Love with the Proper Stranger

Wood starred in another film with McQueen that year, this one a contemporary drama about an innocent New York City sales clerk (Wood) who begins a tumultuous affair with a jazz musician who also works as a waiter. The story is somewhat bold for the times, as an illegal abortion is a recurring theme in the plot, and both stars are very appealing, particularly in the way they make it clear that their characters are pragmatists and too practical to fall into romance no matter how fate might push them toward it.

Modestly photographed in black-and-white, this film reflects a realistic view of 1960s working class life and makes fine use of urban Big Apple locations. Its deft screenplay emphasizes human quirks and foibles, celebrates ethnicity, and makes a strong point about the importance of family support – all with a surprisingly light touch for such a serious subject matter. Director Mulligan, like his star, keeps the tone just right, never allowing technique or superfluous trimmings to get in the way of the underlying material.

It’s a film that’s a solid, effective work and a great showcase for its stars, and it’s another example of how carefully calculated her career was at RKO on a movie-by-movie basis to stretch her acting abilities and grow her in the eyes of audiences. Kino Lorber’s Blu-ray offers a nice HD presentation of this underrated and exceptionally performed film, with a valuable commentary.

Sex and the Single Girl

Sex and the Single Girl is one of a handful of flicks that made it clear that the 1960s would be a decade where women gained new freedom and attitudes towards sex. This bouncy comedy benefits from a game cast led by Tony Curtis still riding high after Some Like It Hot and Natalie Wood showing that she could handle both the sexy and the comedic with aplomb.

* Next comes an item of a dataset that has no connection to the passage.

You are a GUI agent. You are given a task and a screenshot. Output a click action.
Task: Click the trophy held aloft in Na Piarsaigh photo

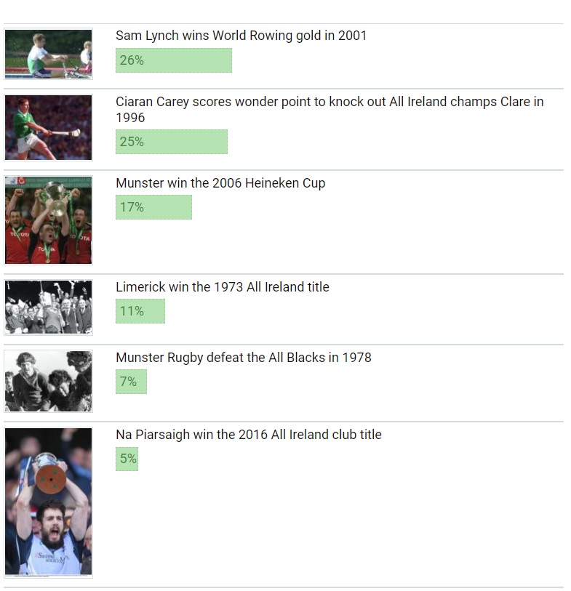[49, 473]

Bob Weston (Curtis) is a writer for the scandal mag Stop, and he wants to sully the reputation of Helen Gurley Brown (Wood). At just 23 years old, the gorgeous and intellectually prodigious psychologist gained celebrity as the author of the best-selling Sex and the Single Girl, a book that extolled female empowerment in the bedroom.

But Weston is suspicious that she may be a fraud and wants to dig deeper. So he impersonates her pantyhose magnate neighbor Frank Broderick and his acerbic wife Sylvia, and gets them to visit Brown as patients.

Then he starts to fall in love with her. But is he a sleazy magazine editor or just a good guy in love? This is a crazy, over the top, arrhythmic sixties comedy, and it can be quite fun if you’re willing to go along with its nonsensical plot. It also gives you the chance to see some of Hollywood’s great faces acting like adorable fools, especially Natalie Wood.